Blitz Bureau
NEW DELHI: ALEX Maere survived the destruction of Cyclone Freddy when it tore through southern Malawi in 2023. His farm didn’t.
The 59-year-old saw decades of work disappear with the precious soil that the floods stripped from his small-scale farm in the foothills of Mount Mulanje.
He was used to producing a healthy 850 kilograms (1,870 pounds) of corn each season to support his three daughters and two sons. He salvaged just 8 kilograms (17 pounds) from the wreckage of Freddy. “This is not a joke,” he said, remembering how his farm in the village of Sazola became a wasteland of sand and rocks.
Freddy jolted Maere into action. He decided he needed to change his age-old tactics if he was to survive. He is now one of thousands of small-scale farmers in the southern African country using a generative AI chatbot designed by the non-profit Opportunity International for farming advice.
The Malawi government is backing the project, having seen the agriculture-dependent nation hit recently by a series of cyclones and an El Niño-induced drought.
Malawi’s food crisis, which is largely down to the struggles of small-scale farmers, is a central issue for its national elections next week, says an AP report. More than 80% of Malawi’s population of 21 million rely on agriculture for their livelihoods and the country has one of the highest poverty rates in the world, according to the World Bank.
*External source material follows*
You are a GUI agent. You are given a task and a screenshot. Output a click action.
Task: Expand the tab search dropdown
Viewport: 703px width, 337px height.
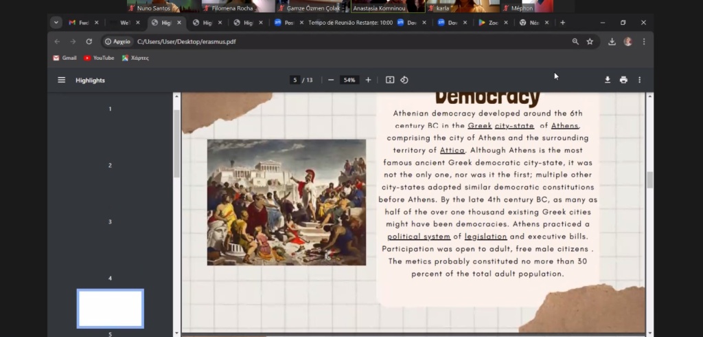tap(56, 23)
Artificial intelligence has the potential to uplift agriculture in subSaharan Africa, where an estimated 33-50 million smallholder farms like Maere’s produce up to 70-80% of the food supply, according to the U.N.’s International Fund for Agricultural Development. Yet productivity in Africa — with the world’s fast-growing population to feed — is lagging behind despite vast tracts of arable land.
As AI’s use surges across the globe, it is helping African farmers access new information to identify crop diseases, forecast drought, design fertilizers to boost yields, and even locate an affordable tractor. Private investment in agriculture-related tech in sub-Saharan Africa went from $10 million in 2014 to $600 million in 2022, according to the World Bank.